While Ultimate Captain America #1 opens with Steve ostensibly at the moment of his execution, most of this issue takes place in North Korea, as Ultimate Cap and a team of SAS soldiers invade a hidden laboratory where scientists are working to develop their own version of the Super-Soldier Serum, in blatant violation of a whole slew of treaties and sanctions. Their subject makes short work of a group of soldiers, before he’s taken apart by a mysterious ally of the North Koreans (though, anyone who paid the slightest amount of attention to the marketing knew exactly who the mystery man was – yet another casualty in the battle between the story and the advertising designed to draw attention to it). Ultimate Cap – as predicted by Hawkeye and Carol Danvers – goes rogue and chases after the unknown figure, leaving the British military guys to work out the acquisition and retrieval of the North Korean materials themselves. Steve’s ambushed by the man who turns out to be Frank Simpson – the Ultimate U’s Vietnam-era Captain America,” and proceeds to get beaten into unconsciousness while receiving a lecture on the true nature of America and its ultimate warrior. With his speech-making, Simpson actually comes off like a more accurate adaptation of Steve Rogers than Ultimate Steve Rogers himself.

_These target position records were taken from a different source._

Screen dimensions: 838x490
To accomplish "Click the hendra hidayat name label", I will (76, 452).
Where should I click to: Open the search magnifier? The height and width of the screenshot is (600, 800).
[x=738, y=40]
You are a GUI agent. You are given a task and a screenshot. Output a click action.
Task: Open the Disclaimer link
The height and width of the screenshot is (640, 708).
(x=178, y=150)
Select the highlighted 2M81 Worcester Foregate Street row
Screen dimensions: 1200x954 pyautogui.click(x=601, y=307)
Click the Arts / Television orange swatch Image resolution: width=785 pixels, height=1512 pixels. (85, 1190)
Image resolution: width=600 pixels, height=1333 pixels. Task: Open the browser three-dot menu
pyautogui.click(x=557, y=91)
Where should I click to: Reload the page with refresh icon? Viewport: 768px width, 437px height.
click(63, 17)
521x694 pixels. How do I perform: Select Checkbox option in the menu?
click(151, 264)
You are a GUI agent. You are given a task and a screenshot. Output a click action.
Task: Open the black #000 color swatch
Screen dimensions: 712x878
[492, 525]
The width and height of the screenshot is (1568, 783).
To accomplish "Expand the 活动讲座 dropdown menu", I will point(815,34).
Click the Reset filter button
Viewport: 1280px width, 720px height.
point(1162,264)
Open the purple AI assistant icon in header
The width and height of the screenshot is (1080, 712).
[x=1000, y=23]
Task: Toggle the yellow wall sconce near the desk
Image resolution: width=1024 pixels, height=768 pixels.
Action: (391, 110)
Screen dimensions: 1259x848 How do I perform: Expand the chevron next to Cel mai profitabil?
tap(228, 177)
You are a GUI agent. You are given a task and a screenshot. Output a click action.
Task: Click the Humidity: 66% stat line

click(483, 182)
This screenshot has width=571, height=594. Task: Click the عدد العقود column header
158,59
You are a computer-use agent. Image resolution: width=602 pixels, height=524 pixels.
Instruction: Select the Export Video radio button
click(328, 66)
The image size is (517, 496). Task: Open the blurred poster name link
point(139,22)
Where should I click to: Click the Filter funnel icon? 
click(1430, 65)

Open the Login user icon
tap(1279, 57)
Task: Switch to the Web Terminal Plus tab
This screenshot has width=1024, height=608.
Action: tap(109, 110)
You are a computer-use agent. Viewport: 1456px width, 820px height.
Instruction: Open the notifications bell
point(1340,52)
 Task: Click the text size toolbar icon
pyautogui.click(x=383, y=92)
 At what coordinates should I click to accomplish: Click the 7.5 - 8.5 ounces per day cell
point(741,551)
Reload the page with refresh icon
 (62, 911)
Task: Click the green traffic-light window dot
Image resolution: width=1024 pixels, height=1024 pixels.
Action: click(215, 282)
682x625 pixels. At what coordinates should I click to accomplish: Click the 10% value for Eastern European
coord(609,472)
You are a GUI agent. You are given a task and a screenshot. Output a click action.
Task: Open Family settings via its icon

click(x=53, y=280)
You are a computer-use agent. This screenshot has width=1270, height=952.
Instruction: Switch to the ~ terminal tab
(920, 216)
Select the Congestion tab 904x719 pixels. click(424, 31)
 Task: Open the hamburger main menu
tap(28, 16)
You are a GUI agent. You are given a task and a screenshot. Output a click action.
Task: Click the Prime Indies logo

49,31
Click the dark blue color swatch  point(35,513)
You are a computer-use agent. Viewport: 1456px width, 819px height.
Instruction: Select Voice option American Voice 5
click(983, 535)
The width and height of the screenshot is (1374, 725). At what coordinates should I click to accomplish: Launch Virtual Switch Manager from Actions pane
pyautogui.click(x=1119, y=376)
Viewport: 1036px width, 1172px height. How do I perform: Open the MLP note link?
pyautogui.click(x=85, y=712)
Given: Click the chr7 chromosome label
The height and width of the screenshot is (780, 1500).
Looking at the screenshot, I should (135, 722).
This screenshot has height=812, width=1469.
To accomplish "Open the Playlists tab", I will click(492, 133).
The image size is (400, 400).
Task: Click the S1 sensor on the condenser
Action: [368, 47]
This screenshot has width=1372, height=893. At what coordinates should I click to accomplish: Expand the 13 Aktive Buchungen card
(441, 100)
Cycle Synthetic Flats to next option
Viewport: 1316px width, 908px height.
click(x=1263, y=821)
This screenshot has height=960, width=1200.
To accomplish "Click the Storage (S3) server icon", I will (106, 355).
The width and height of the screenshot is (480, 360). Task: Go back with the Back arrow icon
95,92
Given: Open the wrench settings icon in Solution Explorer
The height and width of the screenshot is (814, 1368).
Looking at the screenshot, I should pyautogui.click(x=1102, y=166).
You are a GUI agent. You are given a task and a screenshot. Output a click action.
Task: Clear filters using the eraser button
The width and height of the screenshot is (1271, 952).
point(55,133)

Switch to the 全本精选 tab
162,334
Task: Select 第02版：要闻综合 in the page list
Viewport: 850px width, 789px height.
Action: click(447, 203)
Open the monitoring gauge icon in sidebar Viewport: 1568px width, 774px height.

Garney’s artwork is solid. It’s not the best of his career, by a long shot, but he’s still able to draw characters with some real weight to them, that makes it really look like he’s caught them mid-motion, and not brought them into being statue-like. When he can get a close-up filling up a panel, his furious expressions can stand up with anybody’s.
I wanted to like this issue more than I did; in gearing up for the release of the Cap film this summer, I’d hoped Marvel would bring its biggest guns to bear on some stuff into which curious new fans could leap immediately after they rush out of the theater. So far, they seem to be batting about .500 with the four or five miniseries I’ve picked up so far. Hopefully, subsequent issues can bring up that average somewhat.